(Pixel coordinate grounding data)
● ● ● ●

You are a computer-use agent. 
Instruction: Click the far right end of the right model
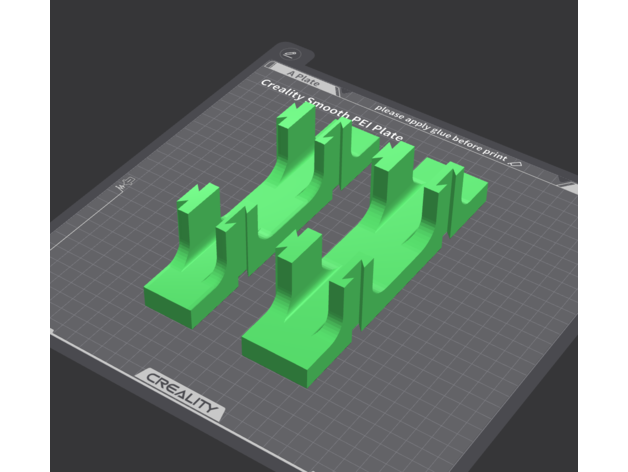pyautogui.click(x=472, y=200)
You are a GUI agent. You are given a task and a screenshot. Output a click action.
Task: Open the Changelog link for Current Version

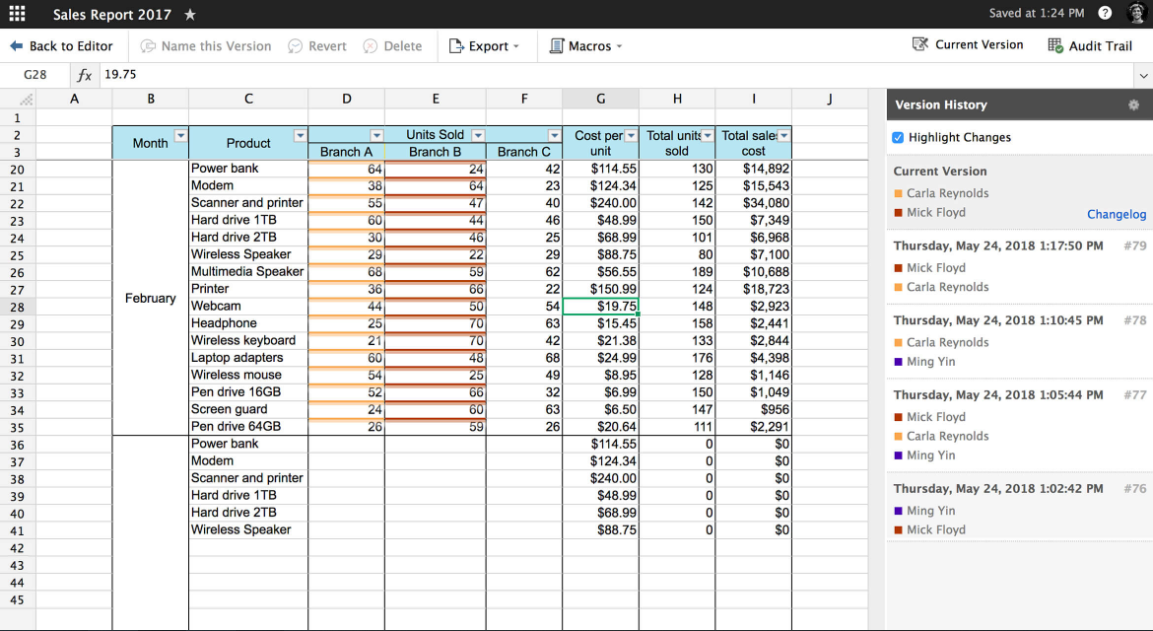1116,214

● ● ● ●

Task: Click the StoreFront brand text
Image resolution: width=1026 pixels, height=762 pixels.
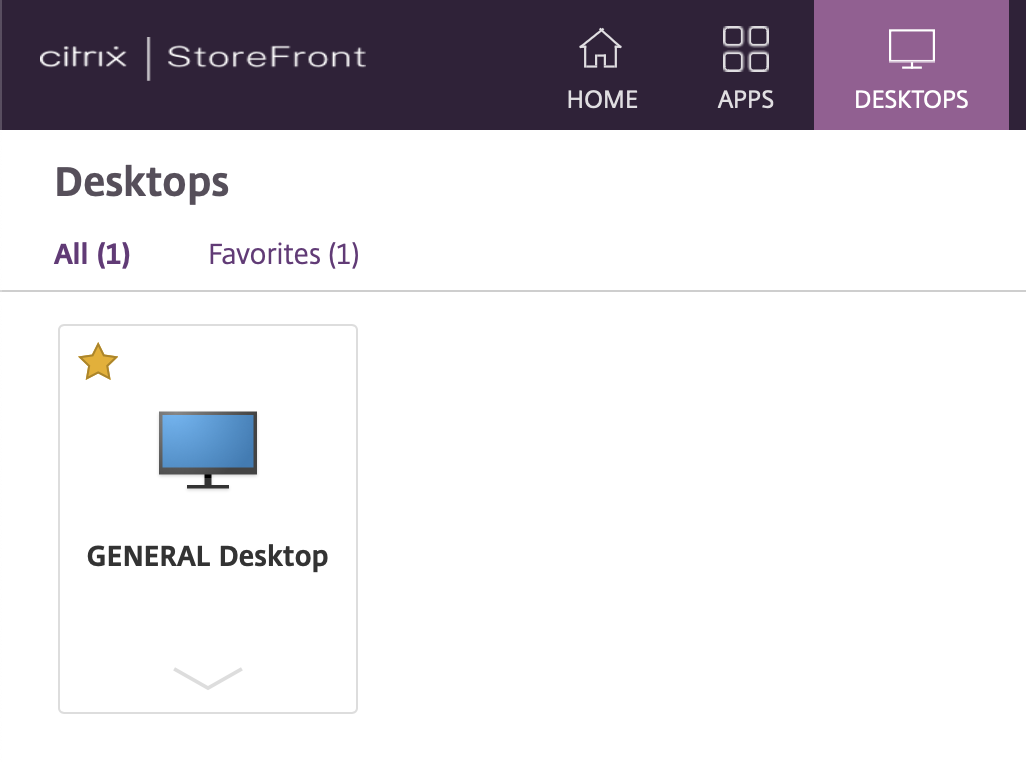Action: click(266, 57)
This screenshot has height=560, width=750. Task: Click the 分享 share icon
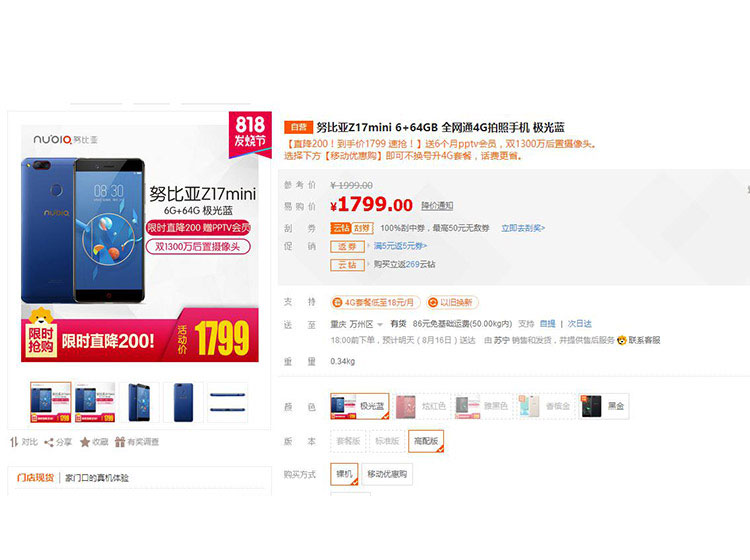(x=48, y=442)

● ● ● ●

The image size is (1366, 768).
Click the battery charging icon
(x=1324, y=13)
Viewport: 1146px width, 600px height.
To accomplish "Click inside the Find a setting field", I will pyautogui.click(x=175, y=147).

● ● ● ●

**TASK STATEMENT:**
Report only the number of lines in the data above that contain "agent".

**SOLUTION FOR THIS TASK:**
2